Ulrich recognized her instantly; it was Carmen, the pretty embroiderer of the shell-grotto in the park, now the wife of the new porter, who had obtained his dead predecessor's office, as well as his daughter.

"Carmen!" exclaimed Ulrich, as soon as he saw the pretty little woman, then added confidently. "This young lady knows me."

"I?" asked the young wife, turning up her pretty little nose, and looking at the tall youth's shabby costume. "Who are you?"

"Master Moor's pupil, Ulrich Navarrete; don't you remember me?"

"I? You must be mistaken!"

With these words she shut her fan so abruptly, that it snapped loudly, and tripped on.

Ulrich shrugged his shoulders, then turned to the porter more courteously, and this time succeeded in his purpose; for the artist Coello's body-servant came out of the treasury, and willingly announced him to his master, who now, as court-artist, occupied Moor's quarters.

Ulrich followed the friendly Pablo into the palace, where every step he mounted reminded him of his old master and former days.

When he at last stood in the anteroom, and the odor of the fresh oil- colors, which were being ground in an adjoining room, reached his nostrils, he inhaled it no less eagerly than, an hour before, he had breathed the fresh air, of which he had been so long deprived.

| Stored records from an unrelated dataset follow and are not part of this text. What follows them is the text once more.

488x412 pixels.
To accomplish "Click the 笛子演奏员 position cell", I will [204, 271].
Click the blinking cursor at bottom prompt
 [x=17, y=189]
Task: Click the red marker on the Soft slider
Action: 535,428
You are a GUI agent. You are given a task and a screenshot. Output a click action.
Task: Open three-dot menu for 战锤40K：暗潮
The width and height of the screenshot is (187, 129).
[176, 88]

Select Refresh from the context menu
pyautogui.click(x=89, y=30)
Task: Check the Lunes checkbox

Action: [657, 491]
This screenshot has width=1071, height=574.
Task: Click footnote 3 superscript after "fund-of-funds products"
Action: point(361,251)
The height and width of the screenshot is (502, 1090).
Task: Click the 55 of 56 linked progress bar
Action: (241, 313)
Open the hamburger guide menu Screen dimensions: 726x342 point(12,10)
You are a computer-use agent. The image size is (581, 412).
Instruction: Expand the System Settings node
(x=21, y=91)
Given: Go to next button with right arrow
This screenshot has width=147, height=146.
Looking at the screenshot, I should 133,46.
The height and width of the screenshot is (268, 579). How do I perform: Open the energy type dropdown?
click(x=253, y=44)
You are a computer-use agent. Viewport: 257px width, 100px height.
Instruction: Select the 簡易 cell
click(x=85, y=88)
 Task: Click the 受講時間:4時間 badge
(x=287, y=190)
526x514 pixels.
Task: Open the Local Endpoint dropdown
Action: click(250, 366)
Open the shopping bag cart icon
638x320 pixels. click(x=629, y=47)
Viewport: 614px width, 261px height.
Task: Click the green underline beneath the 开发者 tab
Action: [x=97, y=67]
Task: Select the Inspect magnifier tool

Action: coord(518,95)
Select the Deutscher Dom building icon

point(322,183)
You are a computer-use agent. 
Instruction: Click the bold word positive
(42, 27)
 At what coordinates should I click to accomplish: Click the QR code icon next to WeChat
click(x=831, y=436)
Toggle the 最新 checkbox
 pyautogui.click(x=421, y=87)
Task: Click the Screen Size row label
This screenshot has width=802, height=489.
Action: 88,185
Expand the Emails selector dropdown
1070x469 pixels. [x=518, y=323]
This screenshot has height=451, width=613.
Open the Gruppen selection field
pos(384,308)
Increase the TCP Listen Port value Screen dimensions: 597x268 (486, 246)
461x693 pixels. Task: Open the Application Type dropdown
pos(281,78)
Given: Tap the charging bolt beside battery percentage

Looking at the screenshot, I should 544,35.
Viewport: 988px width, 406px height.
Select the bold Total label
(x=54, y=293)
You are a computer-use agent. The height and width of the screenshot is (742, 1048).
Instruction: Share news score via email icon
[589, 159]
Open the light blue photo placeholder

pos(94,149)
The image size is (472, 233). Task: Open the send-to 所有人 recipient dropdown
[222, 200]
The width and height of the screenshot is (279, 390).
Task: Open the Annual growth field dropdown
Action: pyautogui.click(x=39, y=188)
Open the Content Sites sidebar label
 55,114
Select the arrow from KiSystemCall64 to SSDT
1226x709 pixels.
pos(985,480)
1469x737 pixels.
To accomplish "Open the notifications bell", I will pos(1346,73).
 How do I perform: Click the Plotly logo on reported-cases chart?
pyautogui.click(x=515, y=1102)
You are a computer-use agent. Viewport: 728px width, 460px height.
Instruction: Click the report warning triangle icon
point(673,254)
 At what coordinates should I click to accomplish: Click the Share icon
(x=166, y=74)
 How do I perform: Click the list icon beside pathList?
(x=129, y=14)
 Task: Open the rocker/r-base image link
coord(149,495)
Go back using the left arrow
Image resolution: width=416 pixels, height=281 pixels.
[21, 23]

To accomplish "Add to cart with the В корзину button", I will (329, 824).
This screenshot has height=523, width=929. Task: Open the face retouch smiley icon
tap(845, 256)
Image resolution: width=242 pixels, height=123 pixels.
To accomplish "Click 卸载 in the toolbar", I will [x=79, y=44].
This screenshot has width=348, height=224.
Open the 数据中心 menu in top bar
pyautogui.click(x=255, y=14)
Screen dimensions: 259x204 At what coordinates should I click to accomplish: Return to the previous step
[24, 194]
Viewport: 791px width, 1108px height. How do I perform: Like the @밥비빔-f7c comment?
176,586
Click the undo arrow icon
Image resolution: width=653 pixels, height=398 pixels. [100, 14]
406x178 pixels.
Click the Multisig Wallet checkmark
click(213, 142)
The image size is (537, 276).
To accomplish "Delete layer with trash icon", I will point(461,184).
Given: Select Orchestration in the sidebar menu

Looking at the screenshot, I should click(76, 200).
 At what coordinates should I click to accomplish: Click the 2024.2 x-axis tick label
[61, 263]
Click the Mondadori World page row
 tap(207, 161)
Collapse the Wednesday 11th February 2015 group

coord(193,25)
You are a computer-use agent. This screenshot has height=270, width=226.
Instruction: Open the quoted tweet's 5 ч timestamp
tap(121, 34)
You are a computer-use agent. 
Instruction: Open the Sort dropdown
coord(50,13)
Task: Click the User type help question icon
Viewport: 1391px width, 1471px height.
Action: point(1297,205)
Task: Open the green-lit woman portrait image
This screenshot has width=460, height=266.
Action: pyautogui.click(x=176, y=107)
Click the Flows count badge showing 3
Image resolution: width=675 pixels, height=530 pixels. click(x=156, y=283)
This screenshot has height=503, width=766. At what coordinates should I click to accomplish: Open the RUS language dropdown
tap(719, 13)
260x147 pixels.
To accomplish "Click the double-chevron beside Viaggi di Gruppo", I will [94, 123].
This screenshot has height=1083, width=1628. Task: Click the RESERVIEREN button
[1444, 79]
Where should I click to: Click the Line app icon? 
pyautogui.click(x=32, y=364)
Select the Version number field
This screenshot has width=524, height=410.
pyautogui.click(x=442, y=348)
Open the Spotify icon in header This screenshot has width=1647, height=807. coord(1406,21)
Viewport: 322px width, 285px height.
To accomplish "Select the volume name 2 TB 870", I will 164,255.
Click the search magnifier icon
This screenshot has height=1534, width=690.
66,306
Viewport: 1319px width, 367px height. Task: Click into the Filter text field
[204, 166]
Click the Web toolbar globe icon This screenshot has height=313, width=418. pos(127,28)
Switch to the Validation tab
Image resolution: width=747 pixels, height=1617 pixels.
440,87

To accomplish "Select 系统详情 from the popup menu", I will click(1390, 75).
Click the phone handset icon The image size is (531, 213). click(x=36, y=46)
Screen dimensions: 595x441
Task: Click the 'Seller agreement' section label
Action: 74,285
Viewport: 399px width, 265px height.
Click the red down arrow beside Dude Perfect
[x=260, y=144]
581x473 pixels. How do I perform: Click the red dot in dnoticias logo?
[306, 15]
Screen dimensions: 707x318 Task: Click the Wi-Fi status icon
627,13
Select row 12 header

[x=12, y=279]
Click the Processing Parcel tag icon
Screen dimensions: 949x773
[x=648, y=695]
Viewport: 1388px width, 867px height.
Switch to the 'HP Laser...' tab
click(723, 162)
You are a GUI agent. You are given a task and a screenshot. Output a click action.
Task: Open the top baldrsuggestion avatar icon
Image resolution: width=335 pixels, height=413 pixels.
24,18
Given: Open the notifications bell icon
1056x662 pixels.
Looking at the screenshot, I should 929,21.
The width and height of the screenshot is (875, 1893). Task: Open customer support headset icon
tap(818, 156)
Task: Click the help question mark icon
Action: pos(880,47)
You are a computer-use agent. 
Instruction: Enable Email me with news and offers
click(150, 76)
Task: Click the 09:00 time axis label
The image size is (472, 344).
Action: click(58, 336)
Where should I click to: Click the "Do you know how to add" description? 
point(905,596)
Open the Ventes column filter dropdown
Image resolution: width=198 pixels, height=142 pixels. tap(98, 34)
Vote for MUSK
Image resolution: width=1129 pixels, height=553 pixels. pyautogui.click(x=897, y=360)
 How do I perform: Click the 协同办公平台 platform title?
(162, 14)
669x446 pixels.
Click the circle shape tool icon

What reception could he expect? The court-artist might easily shrink from coming in contact with the pupil of Moor, who had now lost the sovereign's favor. Coello was a very different man from the Master, a child of the moment, varying every day. Sometimes haughty and repellent, on other occasions a gay, merry companion, who had jested with his own children and Ulrich also, as if all were on the same footing. If today ....But Ulrich did not have much time for such reflections; a few minutes after Pablo left, the door was torn open, and the whole Coello family rushed joyously to meet him; Isabella first. Sanchez followed close behind her, then came the artist, next his stout, clumsy wife, whom Ulrich had rarely seen, because she usually spent the whole day lying on a couch with her lap-dog. Last of all appeared the duenna Catalina, a would-be sweet smile hovering around her lips.

The reception given him by the others was all the more joyous and cordial.

Isabella laid her hands on his arm, as if she wanted to feel that it was really he; and yet, when she looked at him more closely, she shook her head as if there was something strange in his appearance. Sanchez embraced him, whirling him round and round, Coello shook hands, murmuring many kind words, and the mother turned to the duenna, exclaiming:

"Holy Virgin! what has happened to the pretty boy? How famished he looks! Go to the kitchen instantly, Catalina, and tell Diego to bring him food--food and drink."

At last they all pulled and pushed him into the sitting-room, where the mother immediately threw herself on the couch again; then the others questioned him, making him tell them how he had fared, whence he came, and many other particulars.

He was no longer hungry, but Senora Petra insisted upon his seating himself near her couch and eating a capon, while he told his story.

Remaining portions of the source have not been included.